Tuesday, August 25, 2009

A year of wishful thinking . . .


Somehow that is my default for a problem I don't like the answer to. Wishful thinking that is. I didn't completely just do wishful thinking, but it seems like I could have figured this out sooner.

After I returned from Italy in 2008 I signed up for an extra Pilates class every week. I have done it every freaking week except when traveling and one time I forgot to sign up since November 2008. When I first started--after a couple of months--I really noticed an improvement in my figure, plus I was able to do more complicated Pilates stuff because I was doing it twice a week. So that was good. At the same time I tried not to eat as much and to be more sensible. It is easier to go to Pilates!

Then there was the period of unrelenting hot flashes and I probably slipped back into my old eating habits then and forgot, once I got the hot flashes controlled, that I was supposed to be sensible about what I ate. That is how I got the extra five pounds. Which as we all know, aren't that easy to get rid of any time, and even more difficult in midlife.

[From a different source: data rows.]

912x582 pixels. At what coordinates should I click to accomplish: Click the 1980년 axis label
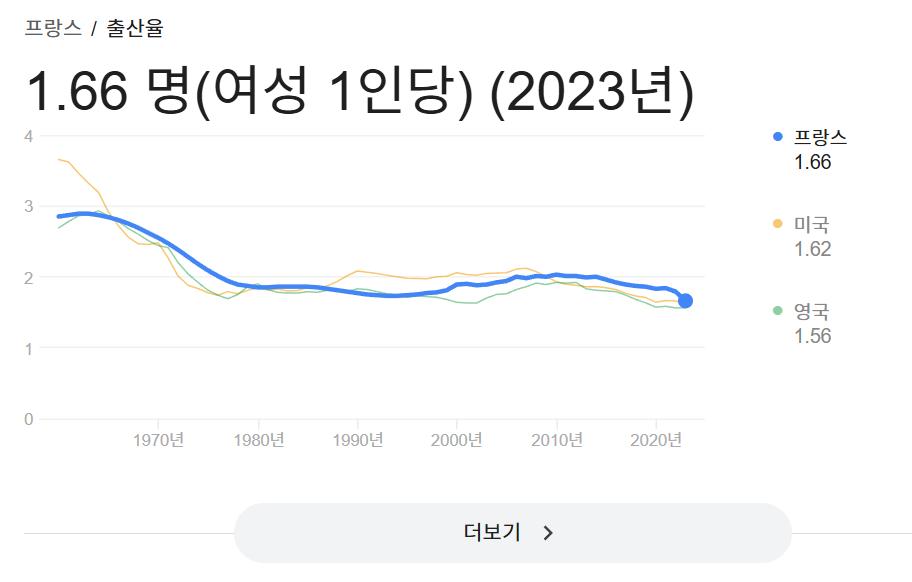[259, 440]
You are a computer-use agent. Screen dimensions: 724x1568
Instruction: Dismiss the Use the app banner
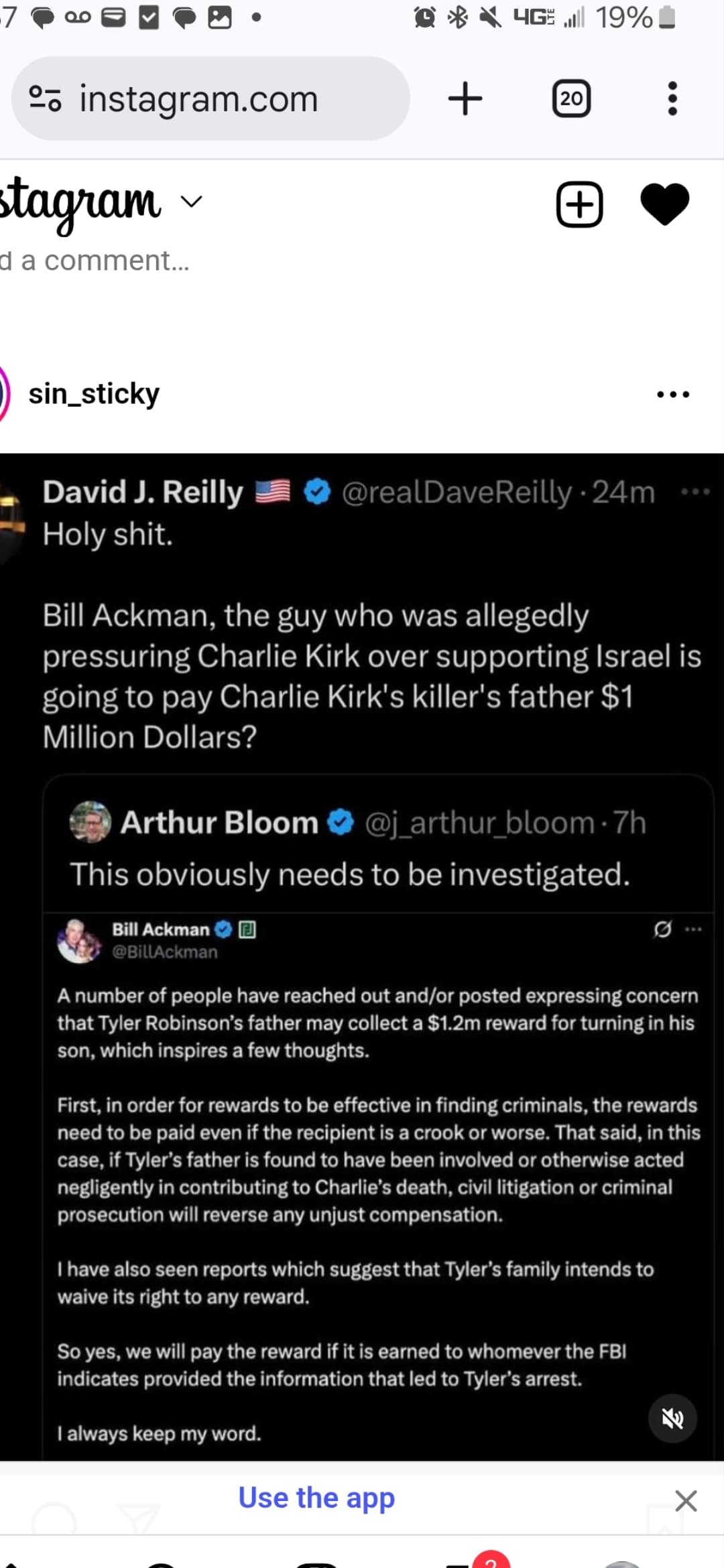point(686,1501)
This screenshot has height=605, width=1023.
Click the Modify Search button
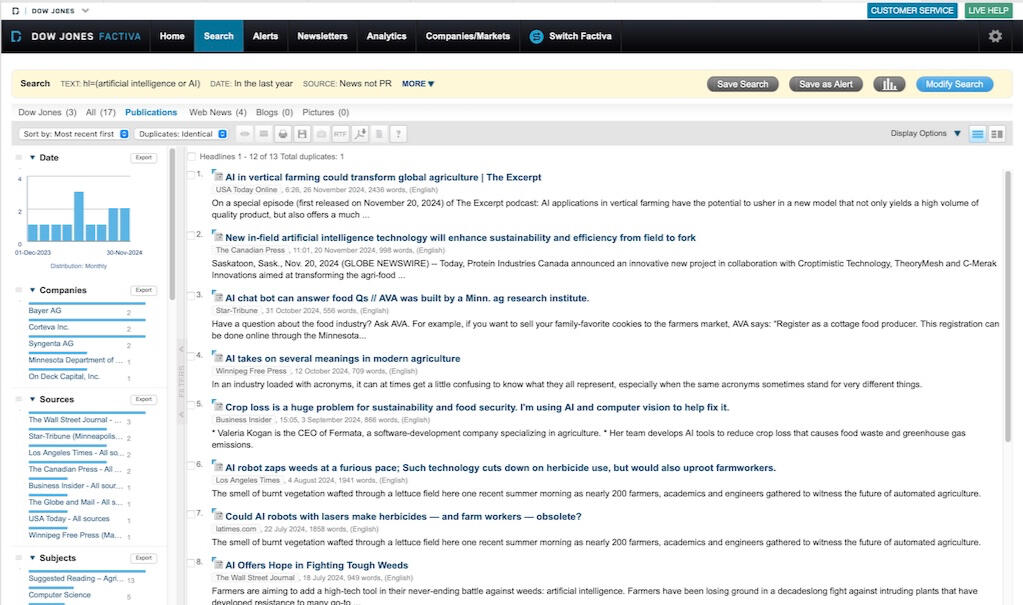[x=954, y=84]
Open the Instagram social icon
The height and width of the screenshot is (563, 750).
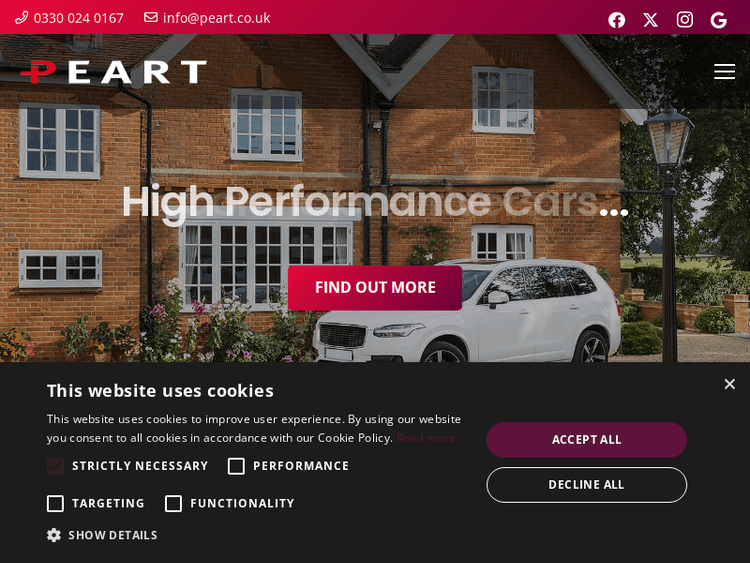pyautogui.click(x=684, y=20)
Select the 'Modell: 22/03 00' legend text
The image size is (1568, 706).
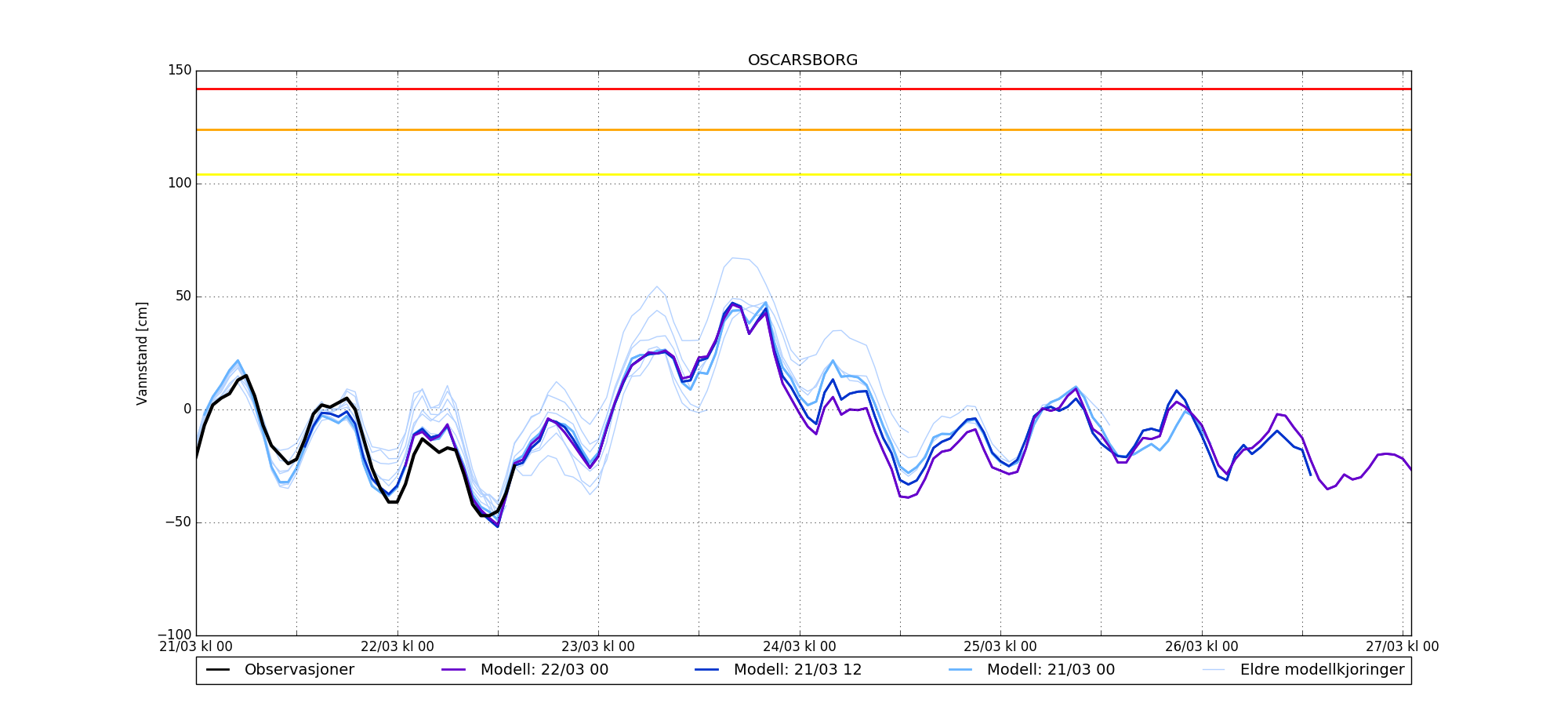point(544,670)
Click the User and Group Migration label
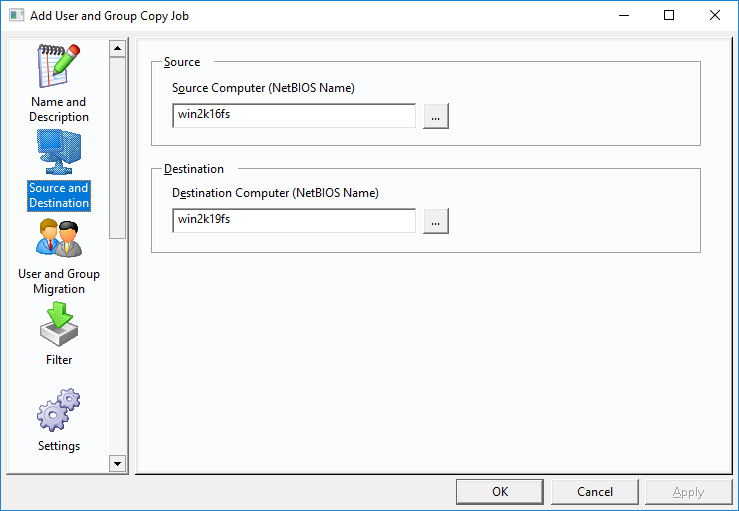This screenshot has width=739, height=511. (59, 281)
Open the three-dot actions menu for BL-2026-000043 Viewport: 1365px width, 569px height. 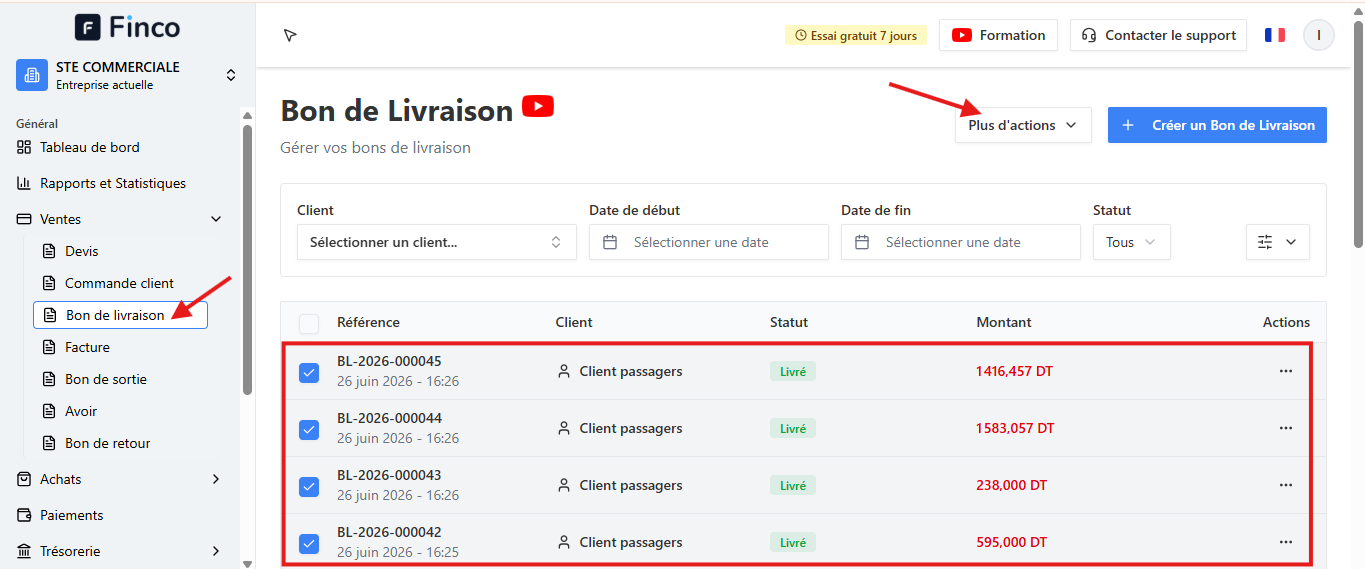click(1286, 485)
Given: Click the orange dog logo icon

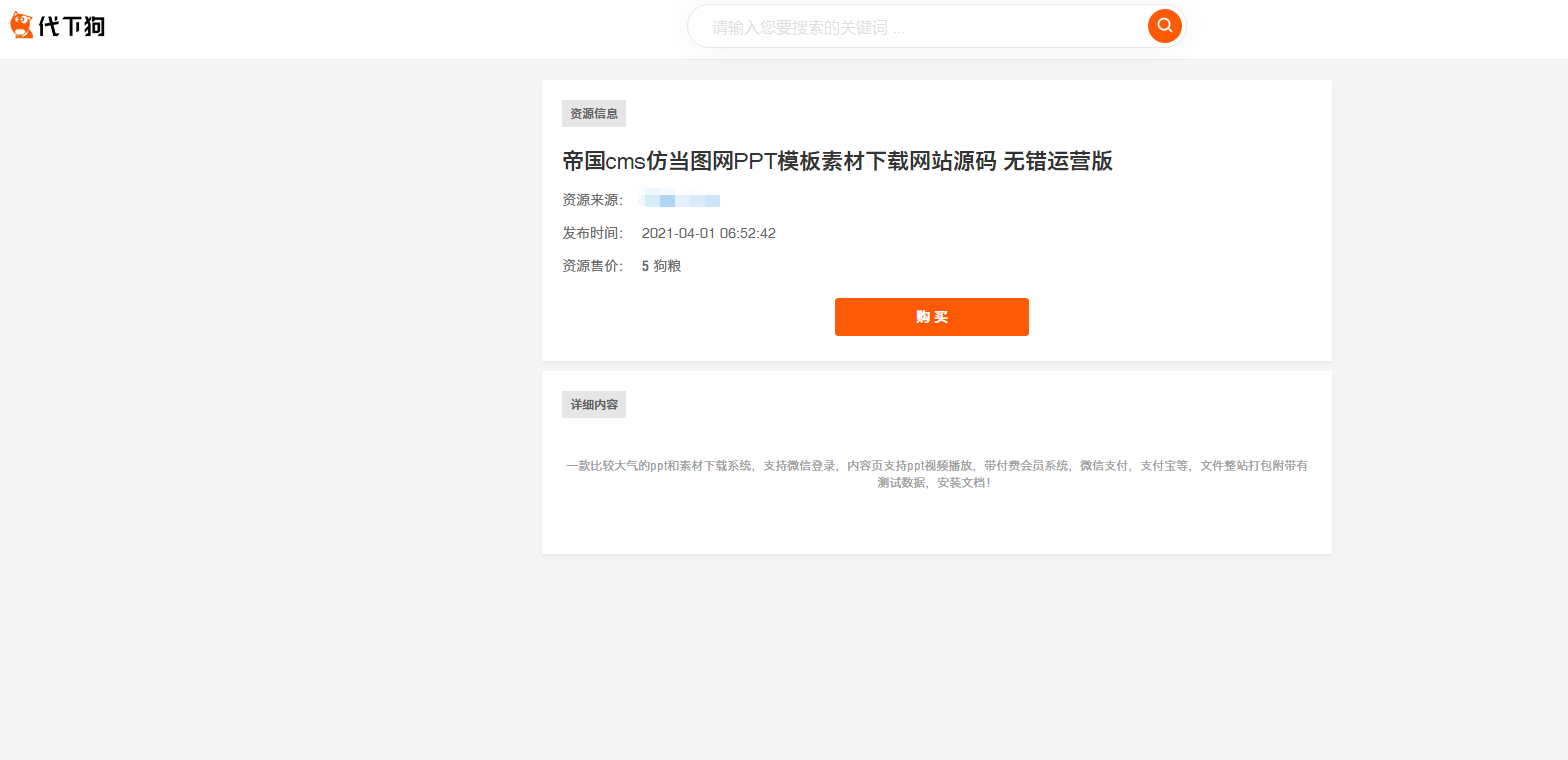Looking at the screenshot, I should pyautogui.click(x=22, y=26).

On August 5 I laced up my gym shoes and hit the streets. I mentally mapped out a route and started running. On August 5 I ran 3 miles. On August 7 I ran 3.5 miles (I think, I've got to really sit down and figure that out). And I'm running about 3.5 miles twice a week. The weird part is, I'm enjoying it. Well not the running uphill part or the leaving the house at 7:30 part, but I am liking the running. I don't recall enjoying the running when I ran before.